### Problem statement
Retype all of the entries word for word.
[Opening Provided material section]
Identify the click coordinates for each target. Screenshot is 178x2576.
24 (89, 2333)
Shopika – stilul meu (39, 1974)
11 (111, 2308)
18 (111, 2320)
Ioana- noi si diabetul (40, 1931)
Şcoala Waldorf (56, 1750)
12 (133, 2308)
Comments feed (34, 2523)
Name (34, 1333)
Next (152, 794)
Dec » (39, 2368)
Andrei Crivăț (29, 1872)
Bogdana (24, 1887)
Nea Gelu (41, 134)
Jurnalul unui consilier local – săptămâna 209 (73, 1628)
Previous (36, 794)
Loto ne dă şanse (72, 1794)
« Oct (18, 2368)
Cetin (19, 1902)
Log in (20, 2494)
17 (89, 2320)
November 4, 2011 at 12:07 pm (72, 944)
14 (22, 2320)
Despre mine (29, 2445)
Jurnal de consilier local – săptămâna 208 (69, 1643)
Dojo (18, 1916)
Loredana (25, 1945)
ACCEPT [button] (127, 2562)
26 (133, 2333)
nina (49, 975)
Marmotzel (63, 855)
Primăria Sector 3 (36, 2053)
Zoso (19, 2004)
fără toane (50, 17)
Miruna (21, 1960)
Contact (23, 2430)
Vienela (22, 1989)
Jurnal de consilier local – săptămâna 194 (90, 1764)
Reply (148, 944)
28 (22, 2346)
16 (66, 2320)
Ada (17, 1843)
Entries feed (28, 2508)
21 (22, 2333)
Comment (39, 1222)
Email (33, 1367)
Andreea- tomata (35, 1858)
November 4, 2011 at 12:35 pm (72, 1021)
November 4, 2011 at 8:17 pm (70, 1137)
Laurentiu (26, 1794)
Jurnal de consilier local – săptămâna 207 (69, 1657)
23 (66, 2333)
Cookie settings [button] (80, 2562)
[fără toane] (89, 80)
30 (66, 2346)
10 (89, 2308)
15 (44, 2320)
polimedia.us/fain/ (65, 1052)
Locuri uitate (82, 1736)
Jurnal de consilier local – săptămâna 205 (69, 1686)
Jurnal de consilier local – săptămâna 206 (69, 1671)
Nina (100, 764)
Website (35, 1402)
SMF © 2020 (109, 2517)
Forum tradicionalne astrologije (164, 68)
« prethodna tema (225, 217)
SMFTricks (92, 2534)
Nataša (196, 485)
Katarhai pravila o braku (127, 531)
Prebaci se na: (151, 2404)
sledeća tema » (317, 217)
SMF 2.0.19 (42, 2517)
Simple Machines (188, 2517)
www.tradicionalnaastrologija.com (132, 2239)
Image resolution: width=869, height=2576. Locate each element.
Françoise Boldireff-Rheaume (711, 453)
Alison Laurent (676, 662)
[Closing Provided material section]
### Result of this exercise
Identify the click coordinates for each target. Screenshot is 178x2576.
24 (89, 2333)
Shopika – stilul meu (39, 1974)
11 (111, 2308)
18 (111, 2320)
Ioana- noi si diabetul (40, 1931)
Şcoala Waldorf (56, 1750)
12 (133, 2308)
Comments feed (34, 2523)
Name (34, 1333)
Next (152, 794)
Dec » (39, 2368)
Andrei Crivăț (29, 1872)
Bogdana (24, 1887)
Nea Gelu (41, 134)
Jurnalul unui consilier local – săptămâna 209 (73, 1628)
Previous (36, 794)
Loto ne dă şanse (72, 1794)
« Oct (18, 2368)
Cetin (19, 1902)
Log in (20, 2494)
17 (89, 2320)
November 4, 2011 at 12:07 pm (72, 944)
14 (22, 2320)
Despre mine (29, 2445)
Jurnal de consilier local – săptămâna 208 (69, 1643)
Dojo (18, 1916)
Loredana (25, 1945)
ACCEPT [button] (127, 2562)
26 (133, 2333)
nina (49, 975)
Marmotzel (63, 855)
Primăria Sector 3 (36, 2053)
Zoso (19, 2004)
fără toane (50, 17)
Miruna (21, 1960)
Contact (23, 2430)
Vienela (22, 1989)
Jurnal de consilier local – săptămâna 194 (90, 1764)
Reply (148, 944)
28 (22, 2346)
16 (66, 2320)
Ada (17, 1843)
Entries feed (28, 2508)
21 (22, 2333)
Comment (39, 1222)
Email (33, 1367)
Andreea- tomata (35, 1858)
November 4, 2011 at 12:35 pm (72, 1021)
November 4, 2011 at 8:17 pm (70, 1137)
Laurentiu (26, 1794)
Jurnal de consilier local – săptămâna 207 (69, 1657)
23 (66, 2333)
Cookie settings [button] (80, 2562)
[fără toane] (89, 80)
30 (66, 2346)
10 (89, 2308)
15 (44, 2320)
polimedia.us/fain/ (65, 1052)
Locuri uitate (82, 1736)
Jurnal de consilier local – săptămâna 205 (69, 1686)
Jurnal de consilier local – săptămâna 206 (69, 1671)
Nina (100, 764)
Website (35, 1402)
SMF © 2020 (109, 2517)
Forum tradicionalne astrologije (164, 68)
« prethodna tema (225, 217)
SMFTricks (92, 2534)
Nataša (196, 485)
Katarhai pravila o braku (127, 531)
Prebaci se na: (151, 2404)
sledeća tema » (317, 217)
SMF 2.0.19 (42, 2517)
Simple Machines (188, 2517)
www.tradicionalnaastrologija.com (132, 2239)
Image resolution: width=869, height=2576. Locate each element.
Françoise Boldireff-Rheaume (711, 453)
Alison Laurent (676, 662)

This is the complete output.